A voz gravíssima, cola o corpo ao meu, cutucando-me com um dos lados do cotovelo, justo o do braço que segurava o guarda-chuva, um sestro seu para chamar a atenção do interlocutor: “Bueninho, acabo de ouvir na Rádio Nacional. Sabe quantas almas somos?”. Jamais esquecerei o riso que conteve, a cara franzida para não transbordar a felicidade: “Sabe quanto?”. Novas cotoveladas: “Somos 702 mil e 35 almas!!! 702 mil e 35, meu guri!!!”.
Toda vez que novas estatísticas demográficas circulam, com relação à nossa Curita velha de guerra, me acorda dentro este pequeno grande episódio, pleno de significados. Ernane Gomes Correia sonhava o dia em que fôssemos metrópole, e ele pudesse se diluir por aí, ele e suas singularidades. E que a cidade não fosse o reduto acanhado de onde, à frente dos cafés, nomeavam-se chifrudos e homossexuais, desquitadas e damas da vida airosa.
Acho que nasceu ali a idéia de ser invisível em Curitiba, posteriormente adotada pelo escritor Jamil Snege. Aliás, dono de um riquíssimo folclore em torno de E (ponto!), G (ponto!), C (ponto!). Snege entendia, mais do que ninguém, o que dentro daquela silhueta, a de E.G.C., aspirava despregar-se, numa pirueta que bem podia se dissolver num cintilante anjo de gordas asas de purpurina.
Feroz, entanto, a Curitiba cartorial nos vigiava, noite e dia, dia e noite, madrasta e bruxa, inquisidora implacável. Ainda ontem, senhores, não íamos além do Bacacheri. Daqui a pouco, em 2013, garantem os técnicos,
seremos 2 milhões de habitantes.Só no circuito urbano.

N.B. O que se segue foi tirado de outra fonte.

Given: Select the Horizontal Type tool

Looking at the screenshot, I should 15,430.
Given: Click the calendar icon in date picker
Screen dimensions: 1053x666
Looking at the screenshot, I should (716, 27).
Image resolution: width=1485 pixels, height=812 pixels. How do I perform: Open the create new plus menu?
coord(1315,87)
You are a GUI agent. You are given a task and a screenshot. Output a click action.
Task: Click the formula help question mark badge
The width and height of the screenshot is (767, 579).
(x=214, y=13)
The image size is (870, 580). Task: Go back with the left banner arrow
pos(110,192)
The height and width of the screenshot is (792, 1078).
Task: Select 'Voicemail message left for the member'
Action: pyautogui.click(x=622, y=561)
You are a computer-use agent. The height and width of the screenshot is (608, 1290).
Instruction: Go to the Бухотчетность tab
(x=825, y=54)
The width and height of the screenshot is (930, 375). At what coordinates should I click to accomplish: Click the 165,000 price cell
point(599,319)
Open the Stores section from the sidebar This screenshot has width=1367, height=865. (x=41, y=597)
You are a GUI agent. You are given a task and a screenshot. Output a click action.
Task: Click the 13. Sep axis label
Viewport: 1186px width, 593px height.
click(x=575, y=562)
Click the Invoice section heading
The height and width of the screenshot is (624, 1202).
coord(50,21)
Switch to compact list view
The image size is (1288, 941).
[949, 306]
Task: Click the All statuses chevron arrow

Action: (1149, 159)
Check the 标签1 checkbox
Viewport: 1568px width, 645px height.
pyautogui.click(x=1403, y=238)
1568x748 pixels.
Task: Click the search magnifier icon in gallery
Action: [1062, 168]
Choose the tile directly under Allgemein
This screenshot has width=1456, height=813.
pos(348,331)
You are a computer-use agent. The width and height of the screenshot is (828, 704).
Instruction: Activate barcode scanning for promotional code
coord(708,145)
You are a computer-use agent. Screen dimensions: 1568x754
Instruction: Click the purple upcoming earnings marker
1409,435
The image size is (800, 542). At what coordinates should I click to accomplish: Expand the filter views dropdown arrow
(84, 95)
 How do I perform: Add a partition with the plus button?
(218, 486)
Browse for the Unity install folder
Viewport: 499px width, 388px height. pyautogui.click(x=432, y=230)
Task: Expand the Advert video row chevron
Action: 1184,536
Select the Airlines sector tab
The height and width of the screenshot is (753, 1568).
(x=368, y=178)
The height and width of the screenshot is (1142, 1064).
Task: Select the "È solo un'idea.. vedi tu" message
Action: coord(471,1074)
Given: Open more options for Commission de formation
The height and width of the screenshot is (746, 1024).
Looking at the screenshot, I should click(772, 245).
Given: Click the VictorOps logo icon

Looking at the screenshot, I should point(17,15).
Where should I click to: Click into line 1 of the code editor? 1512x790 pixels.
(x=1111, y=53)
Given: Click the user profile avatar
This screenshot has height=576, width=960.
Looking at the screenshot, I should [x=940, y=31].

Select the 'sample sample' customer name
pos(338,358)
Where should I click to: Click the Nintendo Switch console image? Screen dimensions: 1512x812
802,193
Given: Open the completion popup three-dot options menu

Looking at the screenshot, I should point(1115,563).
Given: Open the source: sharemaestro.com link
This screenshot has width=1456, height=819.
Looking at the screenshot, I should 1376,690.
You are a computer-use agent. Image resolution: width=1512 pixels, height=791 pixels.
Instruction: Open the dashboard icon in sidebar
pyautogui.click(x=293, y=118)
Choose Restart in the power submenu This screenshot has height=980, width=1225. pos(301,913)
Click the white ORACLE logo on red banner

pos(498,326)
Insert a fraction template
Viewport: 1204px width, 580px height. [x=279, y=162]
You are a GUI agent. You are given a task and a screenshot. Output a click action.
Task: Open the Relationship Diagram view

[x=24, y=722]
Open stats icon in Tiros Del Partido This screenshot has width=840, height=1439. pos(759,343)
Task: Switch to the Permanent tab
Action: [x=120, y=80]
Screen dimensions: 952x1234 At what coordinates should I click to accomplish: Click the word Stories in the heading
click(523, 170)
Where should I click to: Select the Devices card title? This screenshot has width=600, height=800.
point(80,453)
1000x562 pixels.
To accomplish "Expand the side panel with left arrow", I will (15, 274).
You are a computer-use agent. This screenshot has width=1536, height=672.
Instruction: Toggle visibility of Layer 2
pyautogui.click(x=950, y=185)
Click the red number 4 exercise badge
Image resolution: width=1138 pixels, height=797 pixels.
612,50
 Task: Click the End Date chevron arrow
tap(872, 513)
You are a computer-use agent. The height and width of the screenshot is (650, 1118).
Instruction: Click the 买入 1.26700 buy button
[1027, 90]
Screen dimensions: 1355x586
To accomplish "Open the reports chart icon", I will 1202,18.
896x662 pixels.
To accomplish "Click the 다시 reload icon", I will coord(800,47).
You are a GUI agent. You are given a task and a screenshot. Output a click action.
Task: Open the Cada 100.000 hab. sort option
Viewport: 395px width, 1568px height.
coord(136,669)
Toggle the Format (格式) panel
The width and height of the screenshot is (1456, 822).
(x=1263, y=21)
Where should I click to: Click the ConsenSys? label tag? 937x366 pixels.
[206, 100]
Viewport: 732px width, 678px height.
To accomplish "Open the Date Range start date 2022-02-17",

Ernane não gozou a anonimidade das ruas nem a juventude em flor pelos calçadões da XV. Não viu florescerem, como cogumelos de ficção-científica, os shoppings centers. Não pôde comparar Curitiba ao Rio de Janeiro que tanto amava e aonde se perdia, vez em quando, por certo a capa de gabardine a voar com ele por Copacabanas e Leblons, Glórias e Flamengos…
Mas também não viu a procissão dos mortos das segundas-feiras, estampada no próprio jornal, a Tribuna do Paraná, onde tinha uma coluna famosa. Os mortos de agora, do tiroteio e do crack, nos baldios da Fazendinha e do Sítio Cercado.
Melhor assim. E.G.C. hoje por certo canta e dança no horizonte. Do jeito que ele queria.
Wilson Bueno (7/9/2008) O Estado do Paraná.